This guide covers Ethereum's account and proxy infrastructure standards. These are critical for building smart wallets, upgradeable contracts, gasless transactions, and NFT-bound account systems.

Standards at a Glance

Standard	Purpose	Complexity	Adoption
ERC-4337	Account Abstraction (smart wallets)	High	Growing rapidly
ERC-6551	Token Bound Accounts (NFT has wallet)	Medium	Emerging
EIP-1967	Standard proxy storage slots	Low	Universal
ERC-1167	Minimal proxy (clone factory)	Low	Universal
ERC-2771	Meta-transactions (gasless)	Medium	Mature

ERC-4337 — Account Abstraction

ERC-4337 enables smart contract wallets without protocol changes.
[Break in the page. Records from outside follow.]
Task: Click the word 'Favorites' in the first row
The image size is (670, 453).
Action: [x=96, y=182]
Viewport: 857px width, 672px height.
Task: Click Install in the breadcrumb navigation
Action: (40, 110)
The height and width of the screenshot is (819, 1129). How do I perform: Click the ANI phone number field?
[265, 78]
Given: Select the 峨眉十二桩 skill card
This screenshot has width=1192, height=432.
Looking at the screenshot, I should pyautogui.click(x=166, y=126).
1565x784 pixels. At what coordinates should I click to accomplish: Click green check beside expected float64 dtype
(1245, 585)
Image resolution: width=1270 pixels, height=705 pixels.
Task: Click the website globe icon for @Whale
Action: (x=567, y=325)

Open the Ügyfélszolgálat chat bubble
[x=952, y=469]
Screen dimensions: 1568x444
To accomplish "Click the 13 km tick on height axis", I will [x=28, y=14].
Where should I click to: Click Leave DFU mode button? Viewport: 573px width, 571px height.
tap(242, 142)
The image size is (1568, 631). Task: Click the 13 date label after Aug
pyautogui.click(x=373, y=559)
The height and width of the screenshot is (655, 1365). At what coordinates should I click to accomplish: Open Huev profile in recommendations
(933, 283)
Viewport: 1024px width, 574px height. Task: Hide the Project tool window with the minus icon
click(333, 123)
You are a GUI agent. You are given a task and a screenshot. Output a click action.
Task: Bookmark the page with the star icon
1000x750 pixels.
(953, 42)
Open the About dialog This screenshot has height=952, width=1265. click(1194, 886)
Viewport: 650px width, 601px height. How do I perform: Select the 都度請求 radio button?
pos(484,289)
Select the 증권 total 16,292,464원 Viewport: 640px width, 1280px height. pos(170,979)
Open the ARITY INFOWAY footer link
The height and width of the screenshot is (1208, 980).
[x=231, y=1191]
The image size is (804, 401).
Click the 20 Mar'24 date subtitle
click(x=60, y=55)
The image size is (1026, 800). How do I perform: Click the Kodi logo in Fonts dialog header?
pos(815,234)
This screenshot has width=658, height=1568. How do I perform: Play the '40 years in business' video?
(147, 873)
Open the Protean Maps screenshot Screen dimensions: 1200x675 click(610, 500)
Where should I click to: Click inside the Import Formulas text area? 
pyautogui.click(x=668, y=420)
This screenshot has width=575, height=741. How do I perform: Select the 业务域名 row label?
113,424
Users submit UserOperation structs instead of transactions, processed by a decentralized network of Bundlers.

Architecture

User → UserOperation → Bundler → EntryPoint (0x0000000071727De22E5E9d8BAf0edAc6f37da032)
                                      ↓
                              Smart Account (validateUserOp)
                                      ↓
                              Paymaster (optional, pay fees)

UserOperation Structure

struct UserOperation {
    address sender;           // Smart account address
    uint256 nonce;            // Anti-replay
    bytes initCode;           // Factory calldata for new accounts (empty if existing)
    bytes callData;           // What the account should execute
    uint256 callGasLimit;     // Gas for execution phase
    uint256 verificationGasLimit; // Gas for validation phase
    uint256 preVerificationGas;   // Bundler overhead gas
    uint256 maxFeePerGas;     // EIP-1559 max fee
    uint256 maxPriorityFeePerGas; // EIP-1559 priority fee
    bytes paymasterAndData;   // Paymaster address + data (empty = user pays)
    bytes signature;          // Signature over the UserOp hash
}

Smart Account Interface

interface IAccount {
    function validateUserOp(
        UserOperation calldata userOp,
        bytes32 userOpHash,
        uint256 missingAccountFunds
    ) external returns (uint256 validationData);
    // validationData: 0 = valid, 1 = invalid, or SIG_VALIDATION_FAILED (1)
    // Upper bits can encode valid time range
}

Sending a UserOperation (ethers.js v6)

import { ethers } from "ethers";

const ENTRY_POINT = "0x0000000071727De22E5E9d8BAf0edAc6f37da032";

async function sendUserOp(
  smartAccountAddress: string,
  callData: string,
  signer: ethers.Signer,
  bundlerUrl: string
) {
  const provider = new ethers.JsonRpcProvider(bundlerUrl);

  // Get current nonce from EntryPoint
  const entryPoint = new ethers.Contract(
    ENTRY_POINT,
    ["function getNonce(address sender, uint192 key) view returns (uint256)"],
    provider
  );
  const nonce = await entryPoint.getNonce(smartAccountAddress, 0);

  const userOp = {
    sender: smartAccountAddress,
    nonce: nonce.toString(),
    initCode: "0x",
    callData,
    callGasLimit: "0x40000",
    verificationGasLimit: "0x40000",
    preVerificationGas: "0x10000",
    maxFeePerGas: ethers.parseUnits("10", "gwei").toString(),
    maxPriorityFeePerGas: ethers.parseUnits("2", "gwei").toString(),
    paymasterAndData: "0x",
    signature: "0x",
  };

  // Sign the UserOp hash
  const userOpHash = await provider.send("eth_getUserOperationByHash", [userOp]);
  userOp.signature = await signer.signMessage(ethers.getBytes(userOpHash));

  // Submit via bundler
  const hash = await provider.send("eth_sendUserOperation", [userOp, ENTRY_POINT]);
  return hash;
}

Paymaster Pattern (Gas Sponsorship)

interface IPaymaster {
    function validatePaymasterUserOp(
        UserOperation calldata userOp,
        bytes32 userOpHash,
        uint256 maxCost
    ) external returns (bytes memory context, uint256 validationData);

    function postOp(
        PostOpMode mode,
        bytes calldata context,
        uint256 actualGasCost
    ) external;
}

ERC-4337 key facts for AI agents:

EntryPoint is a singleton deployed at the same address on all chains
initCode = factory address + calldata to create the account
Bundlers require a stake in the EntryPoint to prevent DoS
ERC-4337 v0.6 and v0.7 have different UserOp structures (v0.7 splits gas fields)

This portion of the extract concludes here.